Extracapsular -> Either trochanteric (between trochanters) or sub-trochanteric (underneath).
- The relevance of the capsule is the blood supply, if you break the femur inside the capsule you lose the blood supply to that part of the hip. This can lead to avascular necrosis.
If the break occurs outside the capsule the blood supply is maintained to that area of bone.

30
Q

How do we treat a intracapsular fracture on femur?

A
  • In this case we will replace the head of the femur, this is called a hemiarthroplasty (half a hip). We are replacing the head! This is most commonly done with hip fractures and it is quick.
  • If someone is very young, we may give them a total hip replacement. This also replaces the acetabular part of the hip.
  • At other times with a intracapsular fracture a patients own bone is better than putting in the prosthesis, in this case the surgeon will put in cannulated screws into the bone. This isn’t that common though.
31
Q

How do we treat a extracapsular trochantric fracture on femur?

A

We will insert a dynamic hip screw, it is called dynamic as it slides down on itself, as the fracture heals the screw slides down.

32
Q

How do we treat a extracapsular subtrochantric fracture on femur?

A

In this case we will inset a long nail into the bone, called an intramedullary nail. The nail goes from the head and is then pinned at the knee.

33
Q

Describe the post operative management needed for a hip fracture

A

Post-operative management involves a multidisciplinary approach with the patient.

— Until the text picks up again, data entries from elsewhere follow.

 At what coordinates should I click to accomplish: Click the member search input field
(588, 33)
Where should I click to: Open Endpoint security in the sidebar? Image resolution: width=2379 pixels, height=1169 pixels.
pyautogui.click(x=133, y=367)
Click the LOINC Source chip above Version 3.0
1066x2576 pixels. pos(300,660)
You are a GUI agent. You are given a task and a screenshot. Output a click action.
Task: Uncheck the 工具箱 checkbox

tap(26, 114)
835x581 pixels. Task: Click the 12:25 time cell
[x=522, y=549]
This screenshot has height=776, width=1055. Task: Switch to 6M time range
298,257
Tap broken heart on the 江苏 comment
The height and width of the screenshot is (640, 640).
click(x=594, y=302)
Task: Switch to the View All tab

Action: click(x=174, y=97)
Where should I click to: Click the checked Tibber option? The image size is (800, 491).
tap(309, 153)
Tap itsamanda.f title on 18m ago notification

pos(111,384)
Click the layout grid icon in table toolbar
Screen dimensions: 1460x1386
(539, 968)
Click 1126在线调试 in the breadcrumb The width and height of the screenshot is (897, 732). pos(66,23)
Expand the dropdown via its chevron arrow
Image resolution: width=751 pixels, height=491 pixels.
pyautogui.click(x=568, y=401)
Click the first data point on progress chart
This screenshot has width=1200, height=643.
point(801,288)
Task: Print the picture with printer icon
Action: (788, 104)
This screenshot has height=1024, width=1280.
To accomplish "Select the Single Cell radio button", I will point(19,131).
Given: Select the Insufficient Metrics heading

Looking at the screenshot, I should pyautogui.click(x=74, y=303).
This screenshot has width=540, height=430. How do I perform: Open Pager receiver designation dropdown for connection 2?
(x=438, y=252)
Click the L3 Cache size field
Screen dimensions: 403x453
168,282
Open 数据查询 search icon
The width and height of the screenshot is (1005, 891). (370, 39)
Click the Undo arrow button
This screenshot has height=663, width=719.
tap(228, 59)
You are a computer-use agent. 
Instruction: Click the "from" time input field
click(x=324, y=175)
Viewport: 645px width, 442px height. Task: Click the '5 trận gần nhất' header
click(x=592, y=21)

From the medical side:

  • Help target the cause of falling to prevent it.
  • Treat osteoporosis to make bones less crumbly.
  • Try avoid and manage any post-operative complications.
  • Physios will be involved to get patients mobile again, Nursing staff, Occupational therapists and social services to try get patient home and make it one that is safe!
34
Q

Describe the post operative complications for a hip fracture

A
  • Infection due to laying around in bed with lungs not expanding much leading to pneumonia, can be infection at the wound site also.
  • Can be reduced mobility that can lead to pressure sores.
  • Sometimes the prosthesis may fail.
  • Delirium.
  • Heart disease (due to embolism of cement used to anchor prosthesis).
  • Thromboembolism (due to being less mobile, e.g. DVT).